Fa più di due mila anni, in India, un uomo denominato Nandim ha scritto i aphorisms dell'amore in 1.000 capitoli. È stato ricapitolato, interpretato stato e stato breve da parecchi autori, ma quello che è arrivato al tempo attuale è di Mallanaga Vatsyayana, autore del Kamasutra che oggi è conosciuto.
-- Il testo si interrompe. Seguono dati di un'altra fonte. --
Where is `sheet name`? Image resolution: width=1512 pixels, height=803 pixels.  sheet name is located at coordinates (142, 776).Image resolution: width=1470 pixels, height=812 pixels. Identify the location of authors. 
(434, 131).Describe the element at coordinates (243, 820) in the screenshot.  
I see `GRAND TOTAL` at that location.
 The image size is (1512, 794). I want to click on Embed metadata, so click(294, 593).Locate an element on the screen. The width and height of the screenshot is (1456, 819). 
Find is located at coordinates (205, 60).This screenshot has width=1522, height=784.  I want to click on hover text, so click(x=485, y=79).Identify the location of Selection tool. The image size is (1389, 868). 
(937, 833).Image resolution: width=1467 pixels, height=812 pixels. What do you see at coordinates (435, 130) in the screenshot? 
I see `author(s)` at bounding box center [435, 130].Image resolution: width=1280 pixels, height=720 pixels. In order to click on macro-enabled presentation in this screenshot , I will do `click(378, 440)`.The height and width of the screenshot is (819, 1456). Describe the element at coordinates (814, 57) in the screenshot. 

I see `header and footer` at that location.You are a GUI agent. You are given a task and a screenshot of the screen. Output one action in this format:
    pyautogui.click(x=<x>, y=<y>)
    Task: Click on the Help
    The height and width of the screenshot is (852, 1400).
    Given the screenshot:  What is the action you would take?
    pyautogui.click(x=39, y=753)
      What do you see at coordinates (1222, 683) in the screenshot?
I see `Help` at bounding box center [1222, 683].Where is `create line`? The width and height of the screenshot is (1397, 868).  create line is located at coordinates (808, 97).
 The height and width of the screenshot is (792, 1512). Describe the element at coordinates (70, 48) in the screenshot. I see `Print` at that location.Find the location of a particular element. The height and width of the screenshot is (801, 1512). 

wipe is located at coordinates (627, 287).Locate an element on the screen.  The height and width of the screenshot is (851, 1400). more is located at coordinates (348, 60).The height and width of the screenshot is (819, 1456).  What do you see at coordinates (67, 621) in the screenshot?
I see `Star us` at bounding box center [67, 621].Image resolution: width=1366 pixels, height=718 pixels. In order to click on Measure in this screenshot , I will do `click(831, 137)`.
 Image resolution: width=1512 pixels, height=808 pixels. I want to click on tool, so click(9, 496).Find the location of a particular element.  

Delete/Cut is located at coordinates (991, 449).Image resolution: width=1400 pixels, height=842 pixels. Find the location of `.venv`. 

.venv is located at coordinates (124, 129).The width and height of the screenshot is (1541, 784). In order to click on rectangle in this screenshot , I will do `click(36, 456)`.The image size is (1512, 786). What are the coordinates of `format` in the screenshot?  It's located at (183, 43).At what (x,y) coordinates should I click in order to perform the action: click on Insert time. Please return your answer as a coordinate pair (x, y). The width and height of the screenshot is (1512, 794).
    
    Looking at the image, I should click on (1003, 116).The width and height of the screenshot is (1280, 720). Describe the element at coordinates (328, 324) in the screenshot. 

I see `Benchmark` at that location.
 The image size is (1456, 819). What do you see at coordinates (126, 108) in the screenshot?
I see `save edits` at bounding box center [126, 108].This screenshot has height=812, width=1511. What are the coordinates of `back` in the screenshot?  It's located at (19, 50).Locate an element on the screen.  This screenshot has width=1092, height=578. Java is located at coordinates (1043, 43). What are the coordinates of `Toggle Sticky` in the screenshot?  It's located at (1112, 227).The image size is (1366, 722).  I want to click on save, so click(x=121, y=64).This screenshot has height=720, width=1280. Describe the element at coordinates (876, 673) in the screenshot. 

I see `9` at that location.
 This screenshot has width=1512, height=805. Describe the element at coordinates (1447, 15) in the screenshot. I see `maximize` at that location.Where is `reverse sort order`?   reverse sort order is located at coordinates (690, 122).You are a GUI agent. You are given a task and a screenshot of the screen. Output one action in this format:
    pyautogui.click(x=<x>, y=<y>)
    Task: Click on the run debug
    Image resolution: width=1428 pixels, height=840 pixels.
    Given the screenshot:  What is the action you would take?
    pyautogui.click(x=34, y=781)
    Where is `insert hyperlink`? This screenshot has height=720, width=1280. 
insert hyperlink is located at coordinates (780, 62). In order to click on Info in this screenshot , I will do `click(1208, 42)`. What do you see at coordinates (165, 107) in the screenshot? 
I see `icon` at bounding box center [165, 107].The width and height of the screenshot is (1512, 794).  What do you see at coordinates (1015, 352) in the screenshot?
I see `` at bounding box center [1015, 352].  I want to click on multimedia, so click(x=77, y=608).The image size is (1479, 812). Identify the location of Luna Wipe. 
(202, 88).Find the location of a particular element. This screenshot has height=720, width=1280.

Quello piccolo sa di Vatsyayana, quello che è stato sopportato soltanto nel sud-est dell'India intorno al secolo III di il nostro era e quello, essendo basando pricipalmente sulle scritture di Nandim e le loro proprie esperienze e riflessioni, ha scritto il Kamasutra, un libro dedicato ai cittadini accomodati della società indù per insegnare loro nelle arti di amore e quello si è trasformato in in un chronicle delle abitudini del tempo.
Che cosa di meno che è possibile da essere trovato nel Kamasutra è pornografia, perché è un libro e uno scienziato quasi seriamente scritti di rigore, poiché Vatsyayana comincia a studiare le caratteristiche degli uomini e delle donne a quale classifica per la specie, come se un trattato di biologia esso abbia luogo.

Elevare le anche, nel caso delle donne, è una fonte importante di soddisfare, poiché mette in contatto con il corpo delle zone dell'uomo del relativo corpo che, nelle posizioni più tradizionali, non è toccato.
In questo caso, l'uomo si inginocchia giù e riceve la vagina del suo compagno che la lascia sostiene l'asino nelle sue coscie.
La donna può estendere i suoi piedini nel torso dell'uomo o della flessione che li sostiene le piante dei piedi nella sua cassa.
L'uomo ha arrivo facile al clitoris, ragione per la quale può stimolare la zona con le mani e guardare la vagina in primo aereo.
Il tasso lo contrassegna insieme, accosentito al desiderio di entrambi ed alla flessibilità della donna.